PT ITS Tekno Sains, perusahaan yang dimiliki Institut teknologi Sepuluh Nopember Surabaya, merupakan perusahaan yang memiliki unit usaha yang bergerak di bidang jasa konsultan menajemen dan engineering. Saat ini melalui tenaga ahli yang berkompeten di bidang konversi energi, telah melakukan kerjasama dengan beberapa perusahaan untuk melakukan kajian pemanfaatan biomassa sebagai energi alternatif pengganti batubara untuk bahan baku beberapa pembangkit milik PLN dan PJB.
PLTU Paiton merupakan pembangkit berbahan bakar batubara dimana saat ini menggunakan batubara low rank, di mana beberapa batubara yang diperoleh memiliki kandungan sulfur yang tidak sesuai dengan yang diharapkan. Pemakaian co-firing biomass di PLTU Paiton sangat mungkin dilakukan untuk mengurangi emisi dan kebutuhan batubara di PLTU Paiton. Dalam pelaksanaannya, perlu dilakukan terlebih dahulu kajian feasibility study pemakaian biomassa co-firing di PLTU Paiton terkait dengan aspek teknis, operasional dan finasial. Termasuk juga aspek ketersediaan security supply dari biomass. Diharapkan dengan co-firing bisa didapatkan manfaat pengurangan pemakaian batubara dan penuruanan emisi menuju green power plant.

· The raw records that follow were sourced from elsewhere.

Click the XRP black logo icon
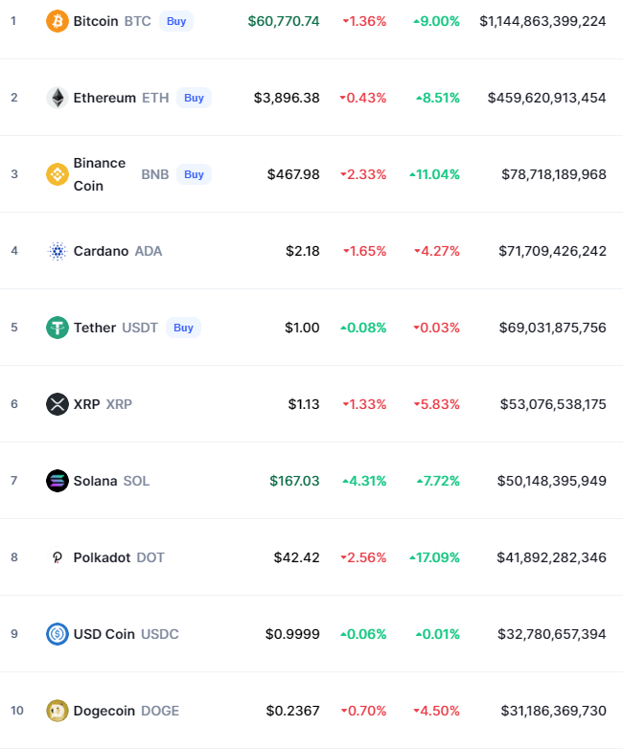 58,404
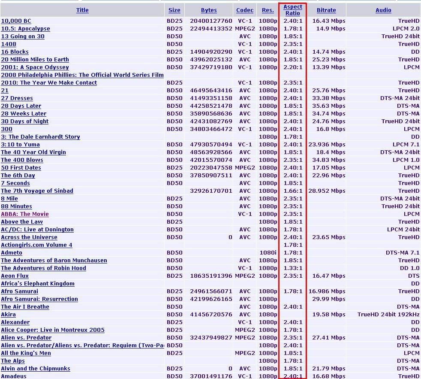Open visited ABBA: The Movie link
This screenshot has width=421, height=379.
click(25, 214)
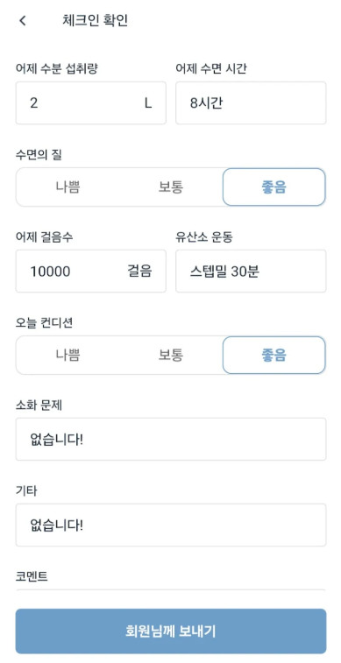Viewport: 341px width, 663px height.
Task: Send check-in with 회원님께 보내기 button
Action: click(171, 631)
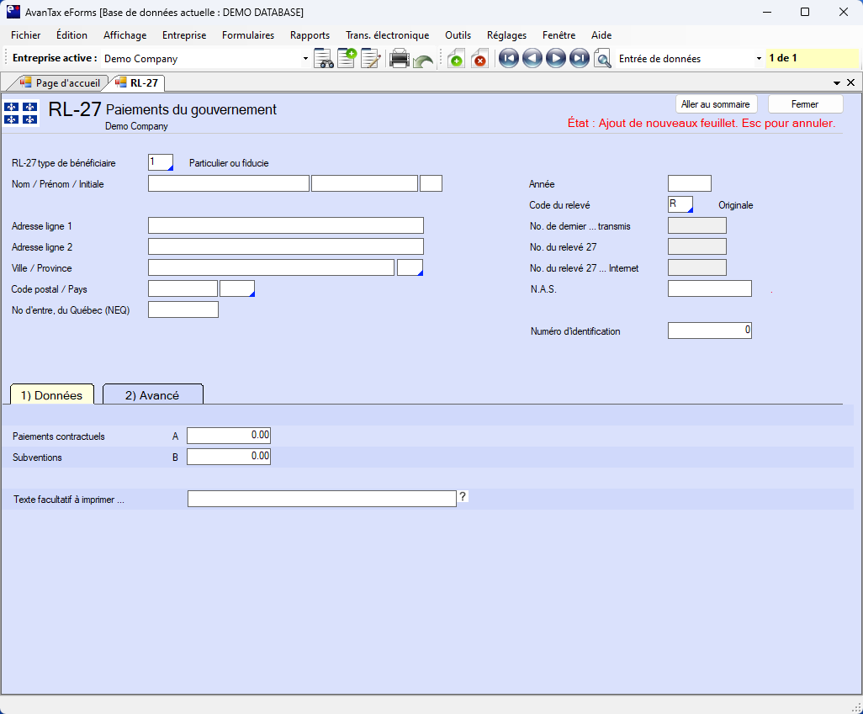Go to the first record
The image size is (863, 714).
pos(508,59)
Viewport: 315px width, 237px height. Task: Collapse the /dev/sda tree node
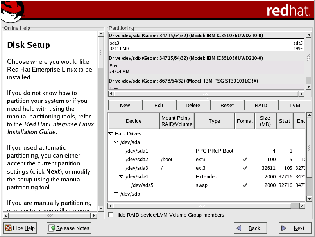tap(116, 142)
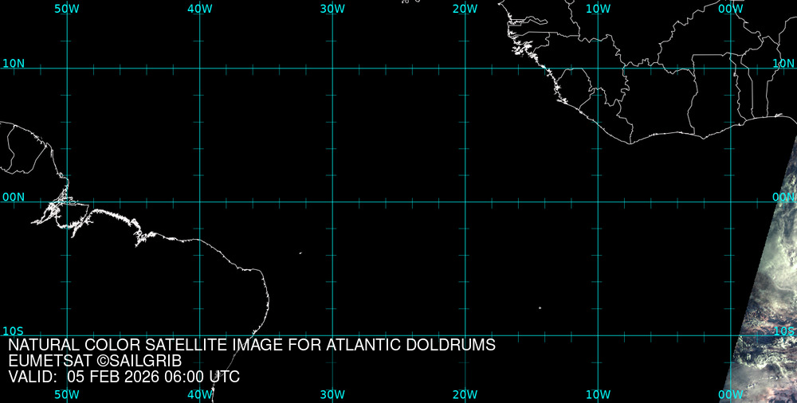
Task: Click the 40W longitude label at top
Action: coord(199,8)
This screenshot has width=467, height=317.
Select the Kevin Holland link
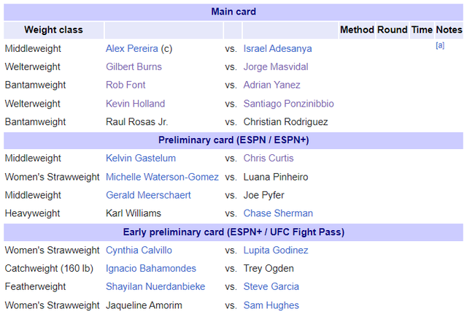[135, 104]
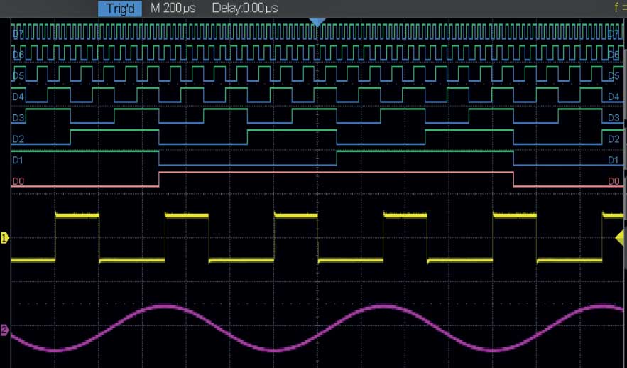Select the magenta sine wave trace
Image resolution: width=627 pixels, height=368 pixels.
163,306
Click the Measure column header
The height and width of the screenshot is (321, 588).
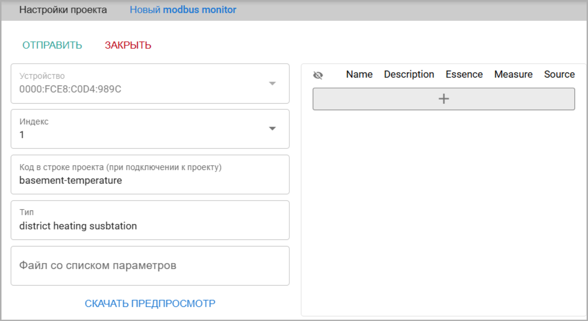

Beberapa Pembangkit Listrik Tenaga Uap (PLTU) diketahui sudah mulai memanfaatkan biomassa sebagai substitusi (campuran) batubara. Metode co-firing tersebut memang terus didorong oleh Kementerian Energi dan Sumber Daya Mineral (ESDM) dalam upaya meningkatkan pemanfaatan energi baru terbarukan.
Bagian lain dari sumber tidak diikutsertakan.